Afirma Russell que estos horrores, los que respecta a los niños, no son muy conocidos debido a su carácter vergonzoso y, por eso, pasó mucho tiempo sin publicarse nada al respecto. Luego cita una de las primeras publicaciones sobre este asunto, la de los Hammonds en The Town Labourer:
Los niños “entraban a las cinco o las seis de la mañana y salían lo más temprano a las siete o las ocho de la tarde, incluso los sábados. Todo este tiempo estaban encerrados a una temperatura que variaba de 75º a 85º (…) La borra atascaba sus pulmones (…) los eméticos era cosa corriente (…) Catorce o quince horas durante seis días a la semana eran las horas regulares (…) Trabajar de tres de la mañana a diez de la noche no era raro (…) Era físicamente imposible resistir este sistema de trabajo si no se imponía por medio del terror. Los inspectores que informaban ante la Junta de Sadler afirmaban que su método era brutal. Pero les decían que obligaban a trabajar lo estipulado o los destituían, y en estas circunstancias la piedad era un lujo que no podía permitirse un hombre de familia (…) En algunas fábricas casi no pasaba una hora sin que sonara el látigo y los quejidos de dolor.”
Añade Russell:
“Pero esta agonía de los niños hubiese sido imposible si sus padres no hubieran estado en una situación desesperada. Las horas de trabajo de los adultos eran increíblemente largas; los salarios, bajos, y las condiciones de sus viviendas, abominables.
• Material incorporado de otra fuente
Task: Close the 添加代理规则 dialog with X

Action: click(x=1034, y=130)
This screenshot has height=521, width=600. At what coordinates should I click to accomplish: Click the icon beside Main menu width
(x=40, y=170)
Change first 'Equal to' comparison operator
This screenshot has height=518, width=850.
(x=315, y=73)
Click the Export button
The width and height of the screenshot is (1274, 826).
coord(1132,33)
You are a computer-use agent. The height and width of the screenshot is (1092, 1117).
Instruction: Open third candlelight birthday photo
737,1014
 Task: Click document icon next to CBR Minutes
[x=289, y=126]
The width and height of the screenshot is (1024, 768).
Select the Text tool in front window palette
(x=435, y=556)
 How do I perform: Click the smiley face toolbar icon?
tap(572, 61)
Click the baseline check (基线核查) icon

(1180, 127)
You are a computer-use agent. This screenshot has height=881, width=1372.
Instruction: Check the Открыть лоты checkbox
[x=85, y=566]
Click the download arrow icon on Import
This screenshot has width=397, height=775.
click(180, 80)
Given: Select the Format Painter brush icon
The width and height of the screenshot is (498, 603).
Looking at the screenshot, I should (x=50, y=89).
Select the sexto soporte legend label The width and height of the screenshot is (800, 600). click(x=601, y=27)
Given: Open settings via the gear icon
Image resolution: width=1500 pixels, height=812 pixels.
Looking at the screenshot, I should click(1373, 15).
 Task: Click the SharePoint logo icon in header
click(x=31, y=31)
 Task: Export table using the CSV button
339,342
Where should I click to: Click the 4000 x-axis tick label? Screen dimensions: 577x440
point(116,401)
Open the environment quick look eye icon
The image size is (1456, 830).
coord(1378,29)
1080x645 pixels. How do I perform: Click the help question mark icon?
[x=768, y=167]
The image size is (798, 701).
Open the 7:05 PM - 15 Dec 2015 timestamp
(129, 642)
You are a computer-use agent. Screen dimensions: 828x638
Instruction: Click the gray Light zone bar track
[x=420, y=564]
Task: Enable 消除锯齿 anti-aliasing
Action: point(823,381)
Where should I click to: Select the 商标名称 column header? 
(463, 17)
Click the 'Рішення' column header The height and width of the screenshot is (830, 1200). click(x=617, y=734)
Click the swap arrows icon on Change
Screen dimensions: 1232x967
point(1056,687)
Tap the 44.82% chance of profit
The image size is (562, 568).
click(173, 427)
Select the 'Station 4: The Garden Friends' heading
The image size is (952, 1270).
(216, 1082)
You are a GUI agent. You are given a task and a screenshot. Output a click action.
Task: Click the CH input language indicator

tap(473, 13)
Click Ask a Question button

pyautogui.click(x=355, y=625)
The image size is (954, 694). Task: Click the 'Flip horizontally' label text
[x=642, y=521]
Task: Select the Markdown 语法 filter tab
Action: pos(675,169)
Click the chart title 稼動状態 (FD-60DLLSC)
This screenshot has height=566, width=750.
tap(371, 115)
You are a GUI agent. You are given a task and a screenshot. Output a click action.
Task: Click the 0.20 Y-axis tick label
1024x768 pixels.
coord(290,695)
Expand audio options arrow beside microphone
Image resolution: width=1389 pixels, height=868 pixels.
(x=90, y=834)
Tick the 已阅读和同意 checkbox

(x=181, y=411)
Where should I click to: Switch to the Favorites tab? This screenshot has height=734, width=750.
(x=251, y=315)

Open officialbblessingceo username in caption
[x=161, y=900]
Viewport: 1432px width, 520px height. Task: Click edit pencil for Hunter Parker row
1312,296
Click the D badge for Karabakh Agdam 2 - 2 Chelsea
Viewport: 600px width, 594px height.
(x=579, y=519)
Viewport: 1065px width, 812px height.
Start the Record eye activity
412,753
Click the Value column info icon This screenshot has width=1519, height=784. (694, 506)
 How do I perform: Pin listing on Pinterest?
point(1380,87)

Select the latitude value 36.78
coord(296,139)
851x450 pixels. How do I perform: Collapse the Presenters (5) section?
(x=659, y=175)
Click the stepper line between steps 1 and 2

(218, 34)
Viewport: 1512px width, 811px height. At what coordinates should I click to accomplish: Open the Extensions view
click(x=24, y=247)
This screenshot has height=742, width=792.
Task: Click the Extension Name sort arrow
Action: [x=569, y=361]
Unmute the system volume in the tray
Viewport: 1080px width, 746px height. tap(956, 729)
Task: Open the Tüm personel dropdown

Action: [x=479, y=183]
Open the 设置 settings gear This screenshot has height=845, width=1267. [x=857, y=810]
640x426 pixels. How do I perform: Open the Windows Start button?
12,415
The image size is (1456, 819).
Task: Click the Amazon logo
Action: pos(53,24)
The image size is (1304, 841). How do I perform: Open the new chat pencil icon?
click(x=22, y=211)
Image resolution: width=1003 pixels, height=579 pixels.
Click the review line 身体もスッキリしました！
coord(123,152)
Los trabajadores industriales, muchos de los cuales habían vivido, hasta hacía muy poco, en el campo, tuvieron que apiñarse en ciudades nuevas, mal construidas, insanas y llenas de humo. Algunos vivían en sótanos. Y el cólera y el tifus eran endémicos.”
En los siglos XVIII y XIX, los propios campos de las Islas Británicas, que hasta entonces habían sido utilizados por los pobres con cierta comodidad, se cercaban para redistribuirlos por decretos del Parlamento: “Había varios instrumentos para que el rico expoliase al pobre. Los más importantes fueron los cercados y la Ley de los pobres”.
La Ley de los pobres de 1834 completaba, a cargo del Estado, “un salario bajo si era insuficiente para proporcionarle una alimentación sencilla al trabajador pobre y a su familia (…) El resultado natural fue que los patronos pagaron salarios bajos para que parte de los gastos de trabajo empleado por ellos la pagase la asignación del pobre”. Por otra parte, “las autoridades negaron la ayuda de la Ley de los pobres a los padres que no querían enviar a sus hijos a las fábricas”.